I agree with Elizabeth Esther.

To know that I was loved unconditionally.. that was exactly what I was looking for when I asked that question as a kid. I felt loved to know that my parents loved my brother and I equally… and that they loved each other and both of us, with their whole heart.

20
Anonymous's picture

I liked your answer, and basically agree with the reasoning behind it, but, if my husband and I had children of our own that wouldn’t have been what I’d have said - maybe it’s the mother in me. I would have said, “I love you just as much, but in a very different way. I loved your Daddy first, and there wouldn’t be a You if it weren’t for me loving Daddy. God made Mommy and Daddy to be together until we die. God made you to grow up and leave Mommy and Daddy and marry someone you will love until the day you die. But through all that, we will always love each other.”

Now, I have a 19 and 17 year old from a previous marriage - from my pre-Christian life.

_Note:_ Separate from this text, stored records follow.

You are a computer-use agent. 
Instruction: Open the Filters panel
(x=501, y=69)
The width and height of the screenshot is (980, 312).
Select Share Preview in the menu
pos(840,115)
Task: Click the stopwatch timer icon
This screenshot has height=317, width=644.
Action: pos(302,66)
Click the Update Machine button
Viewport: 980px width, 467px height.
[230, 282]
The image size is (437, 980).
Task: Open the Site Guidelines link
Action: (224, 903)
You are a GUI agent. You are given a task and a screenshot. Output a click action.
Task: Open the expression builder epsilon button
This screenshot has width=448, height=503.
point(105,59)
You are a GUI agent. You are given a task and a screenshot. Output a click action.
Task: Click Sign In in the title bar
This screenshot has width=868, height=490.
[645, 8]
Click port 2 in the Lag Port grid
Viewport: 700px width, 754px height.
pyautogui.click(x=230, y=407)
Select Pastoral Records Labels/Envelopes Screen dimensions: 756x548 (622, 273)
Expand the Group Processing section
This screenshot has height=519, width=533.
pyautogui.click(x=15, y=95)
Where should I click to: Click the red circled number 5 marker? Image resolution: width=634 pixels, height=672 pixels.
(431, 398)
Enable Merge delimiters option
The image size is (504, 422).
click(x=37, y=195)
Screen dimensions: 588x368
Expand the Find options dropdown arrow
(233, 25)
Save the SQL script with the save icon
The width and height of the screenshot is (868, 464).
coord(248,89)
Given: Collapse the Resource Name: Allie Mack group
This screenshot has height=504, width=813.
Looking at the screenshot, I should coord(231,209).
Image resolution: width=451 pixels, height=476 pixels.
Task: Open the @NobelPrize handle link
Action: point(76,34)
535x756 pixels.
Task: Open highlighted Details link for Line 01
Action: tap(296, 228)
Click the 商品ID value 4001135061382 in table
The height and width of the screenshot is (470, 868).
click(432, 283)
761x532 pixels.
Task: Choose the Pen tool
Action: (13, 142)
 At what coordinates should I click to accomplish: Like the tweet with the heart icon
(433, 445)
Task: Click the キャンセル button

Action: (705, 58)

It would be pointless to tell these children that I loved their father more than them. They know their father was an addict, and unfaithful - but the truth is had I become a believer then, and had I loved him more than them I probably would not have been the one to file for divorce. (I say probably because the adultery may have been too much to overcome.) But the point is, they know who I loved more, and they’ve suffered for it. Our culture tells us to love our children above all else, and in the name of loving our children we tear apart their families by divorce;and worse, we send them into the world with the self-centered notion that they, and their happiness is the purpose of it all - that they are the center of their universe. Their happiness is, ironically enough, worth any misery it causes themselves or anyone else who gets in the way of it. And worst of all, this profoundly impacts their ideas of God, and His purposes. They become very susceptible to the man-centered gospels which are so prevalent and popular, which present a God who is devoted first and foremost to their happiness, as they define it. They want to believe that they are first and foremost in God’s affections - that they are the center of His universe.

21
Anonymous's picture

Truth in Love is never too far off the mark ;)

22
Anonymous's picture

Coming from a divorced family where my father accused my mother of the very thing, I believe you answered rightly. My mother admits to this day it was to own chagrin.

The truth is hard sometimes not only to hear, but even more to understand.

Peace and Blessings

23
Anonymous's picture

Coming from a divorced family where my father accused my mother of the very thing, I believe you answered rightly. My mother admits freely today it was to her own chagrin.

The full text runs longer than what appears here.